The trader trades in accordance with the trend when he sees signs of momentum. The impulse refers to confident movement of the course up or down, with almost no corrections.
A trader buys a cryptocurrency when he sees the beginning of a “pulsed” uptrend, sells – when he sees the beginning of a pulsed fall. Transactions are not necessarily made at the minimum and at the maximum in this case. The power of pulsed trends allows you to make good money even when the price just approaches extremes.
Highly profitable strategy. Impulse trends are quite common on a crypto market due to the volatility of currencies. So it is relatively easy to track them.
If a downtrend has broken through the correctly predicted price level, then it will turn around and go up. Accordingly, a trader who correctly predicted this level can buy cryptocurrency at the lowest possible price at the very beginning of the uptrend. The system works in the opposite direction, on uptrends.
The strategy allows you to use the most profitable entry points to the market and earn, without making any action in the process of ascent or the descent of the trend.
There are many other strategies – as involving trade in different time intervals, so focused on a specific market situation. These are used on the crypto-market more often than others, since they are most convenient for trading volatile and hard-to-predict assets, which are the majority of cryptocurrencies.
Should I use trading strategies in the cryptocurrency market?
Cryptotrading without a strategy, as a rule, shows the worst result. Trading with the use of individually developed strategies shows a better result than trading based on template strategies. Why?
Strategy streamlines trading. Trading in cryptocurrencies on the exchange includes the use of a huge amount of specific, but poorly captured mathematical data. Chaotic actions that do not take into account these data at all are naturally more unprofitable.
Actions that take into account certain data are more effective. Actions that take into account all the mathematical data will be the most effective.
All data one trader can not take into account due to their excessive number and complexity of the mathematical relationships between them. Therefore, strategies are formed that use only a small part of this data, the mathematical relationships between which are more or less clear to the trader.
Theoretically, the more data a trader understands, the more strategies he can make and the more effective they will be. However, practice shows that for successful trading on a crypto market, 3-5 well-applied strategies are enough. Competently applied – this is when the trader knows under what conditions, on the market of which cryptocurrency it is better to apply this or that strategy and why.
You can get in the market of some cryptocurrencies with 1-2 strategies.
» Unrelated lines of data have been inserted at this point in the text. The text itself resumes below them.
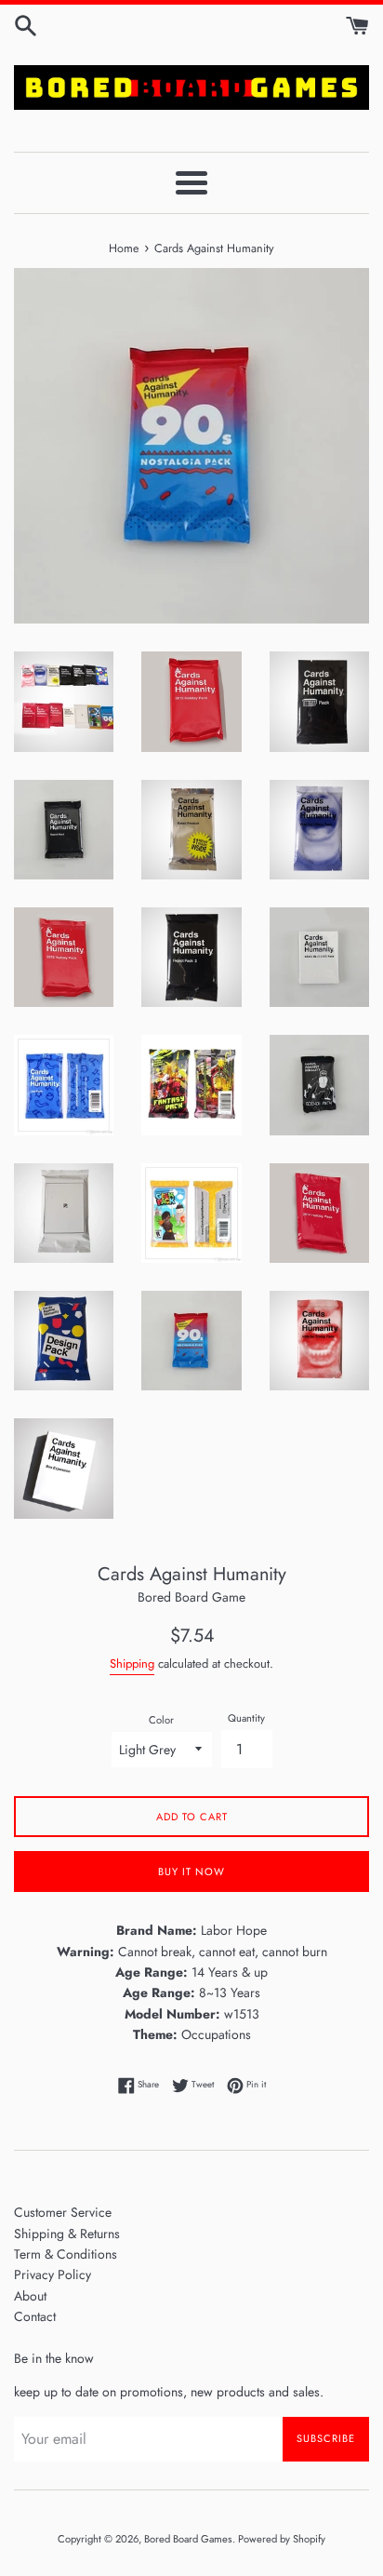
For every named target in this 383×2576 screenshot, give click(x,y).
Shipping (132, 1663)
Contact (35, 2316)
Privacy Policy (52, 2274)
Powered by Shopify (281, 2538)
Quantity (246, 1718)
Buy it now (191, 1871)
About (30, 2296)
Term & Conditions (65, 2254)
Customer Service (63, 2212)
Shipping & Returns (67, 2233)
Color (161, 1719)
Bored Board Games (188, 2538)
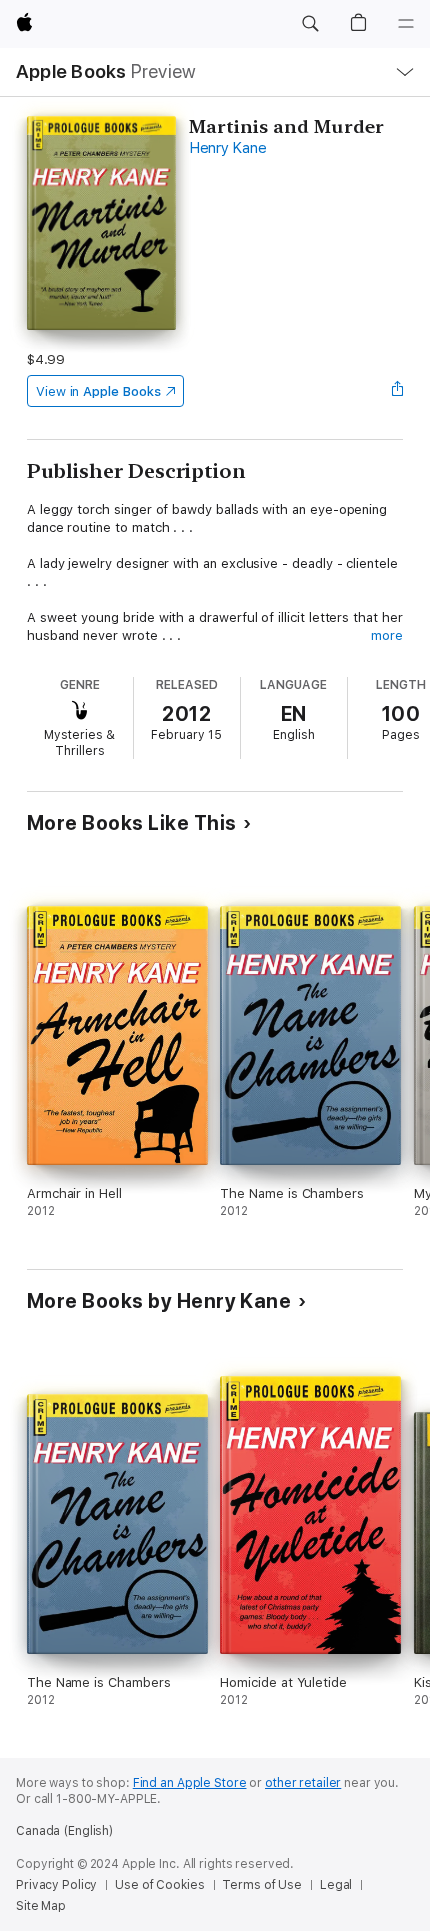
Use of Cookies (159, 1885)
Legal (336, 1885)
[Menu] (406, 24)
Moreover, some experienced traders after numerous experiments choose one strategy, study it thoroughly and work only with it.
The effectiveness of this method is quite high, since a thorough study of the strategy significantly reduces the number of errors (and, consequently, losses) and the vast majority of trader’s transactions turn out to be profitable.
Newbies often start with a long use of one strategy. This is less justified in their case, since other strategies may suit the novice trader not less, but even more. Because of this, newcomers are usually advised to alternately try different strategies.
A beginner is not recommended to try to use all strategies at the same time when working with a single cryptocurrency, because it interferes with the detailed study of each strategy, confuses the novice and creates chaos in his picture of the market.
Using strategies allows you to study their applicability in a particular market, which is important for future successful trading. In addition, strategies save the time of the trader, since they only involve trading under certain circumstances.
Also, the use of trading strategies helps to less emotionally respond to market movement. All this makes trading more efficient, so trading strategies on the cryptocurrency market are common and relevant for beginners and experienced players.